# Reich Box - Not Charging



## BERTHA (May 21, 2005)

Dear All

I am sure someone has done this already

But about 2 years ago the Reich box with all the fuses etc stopped charging.

replacement was quoted about £800 couple with comments about these boxes not been great.

I looked at the Reich box and I worked out although one unit it is in fact in 2 parts, the front with all the fuses and the power coming in and then the Load, the power going out through the fuses to all the lights and stuff.

I disconnected the wires coming from behind the box going in to the front of the box (the supply coming from the rear charger) in to the Liecsure part and the other for the engine battery.

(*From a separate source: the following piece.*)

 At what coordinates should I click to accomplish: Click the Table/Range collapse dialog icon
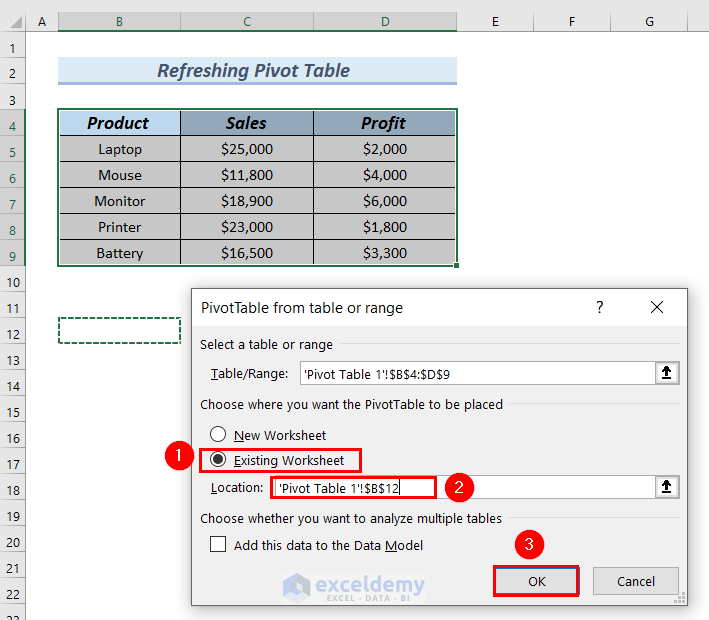pos(668,374)
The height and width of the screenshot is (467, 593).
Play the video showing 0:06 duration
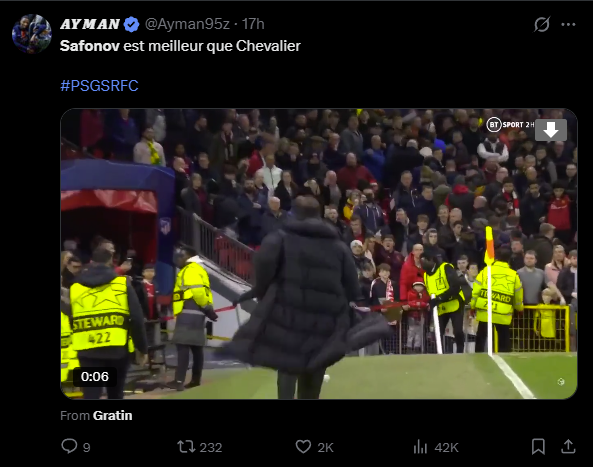[x=319, y=254]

I then purchased a Sterling marine 4 stage 30amp charger and 12v supply. I had to fit it in another locker as there was no space next to the Reich box.

Once fitted I ran 2 sets of cables from the Sterling Marine Charger to the connections at the front of the Reich box.

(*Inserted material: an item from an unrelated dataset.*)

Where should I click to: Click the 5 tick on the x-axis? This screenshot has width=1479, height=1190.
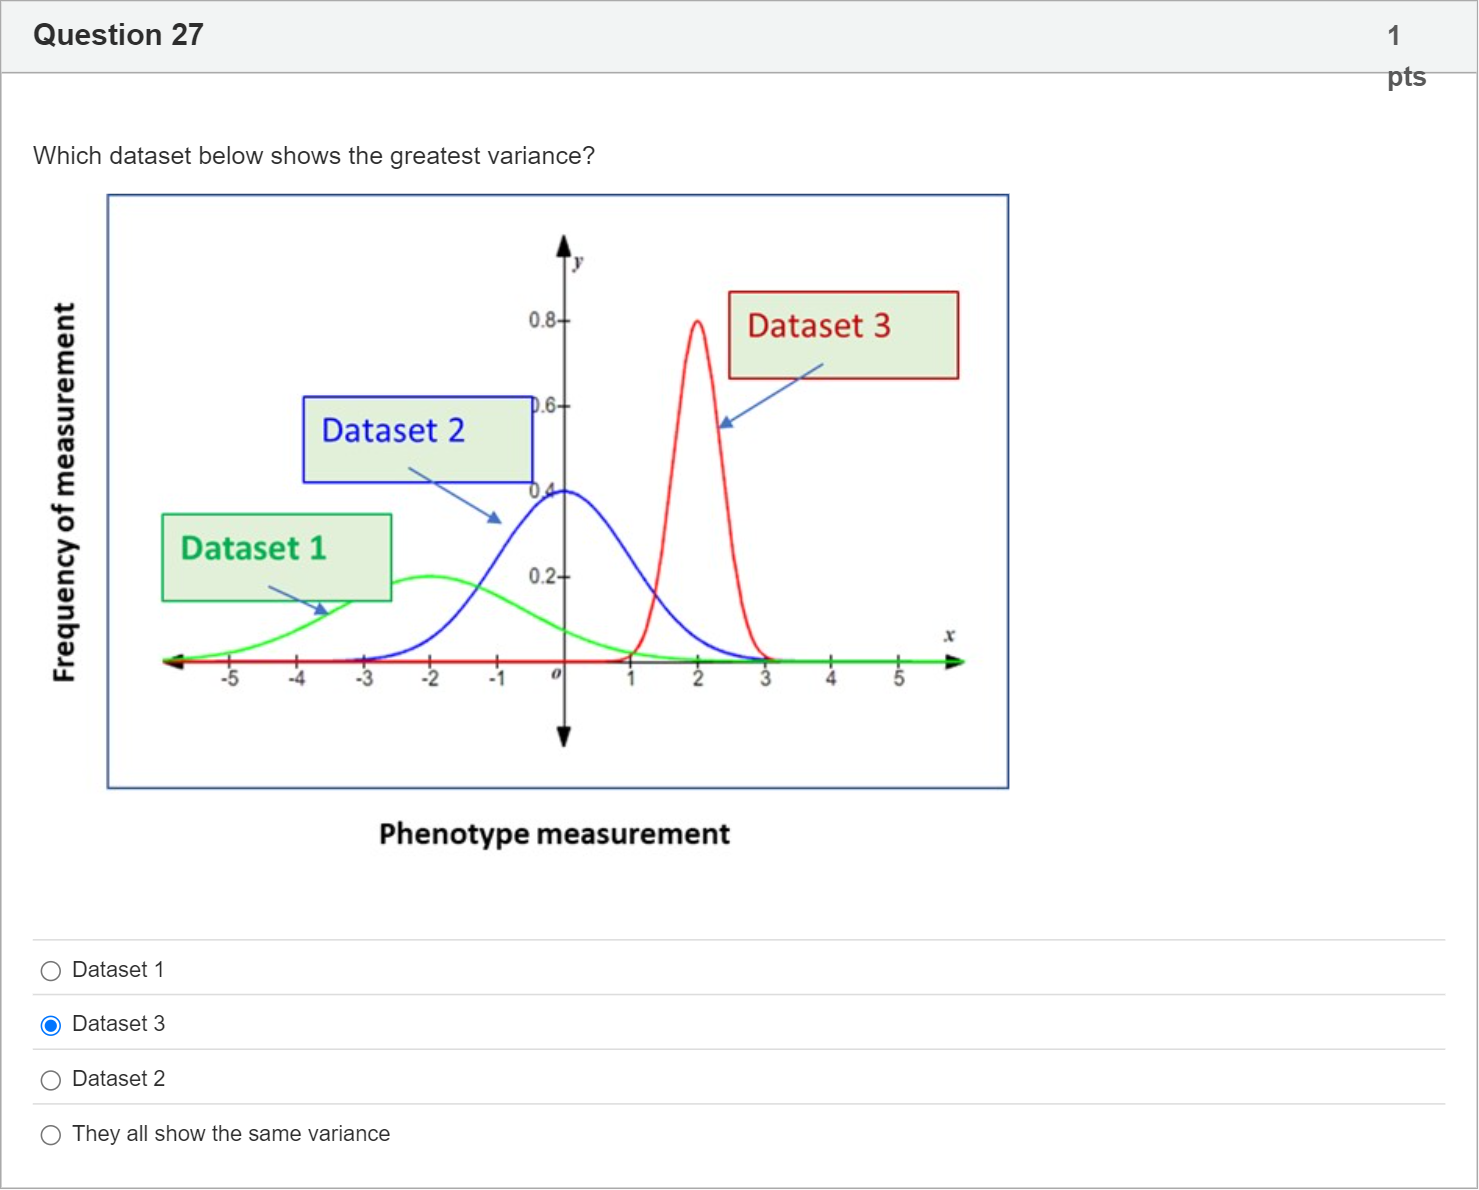tap(898, 662)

It has worked brilliantly ever since and the Leisure batteries are in tip top condition

Bulk Charge - The full output current is provided to the battery and the voltage is allowed to increase until it reaches a pre-set level. This stage restores the majority of the batteries charge.
Absorption Stage - The voltage is held at constant voltage between 14.0 & 14.6 volts (depending on battery type) until the current flow into the battery falls below 2 amps.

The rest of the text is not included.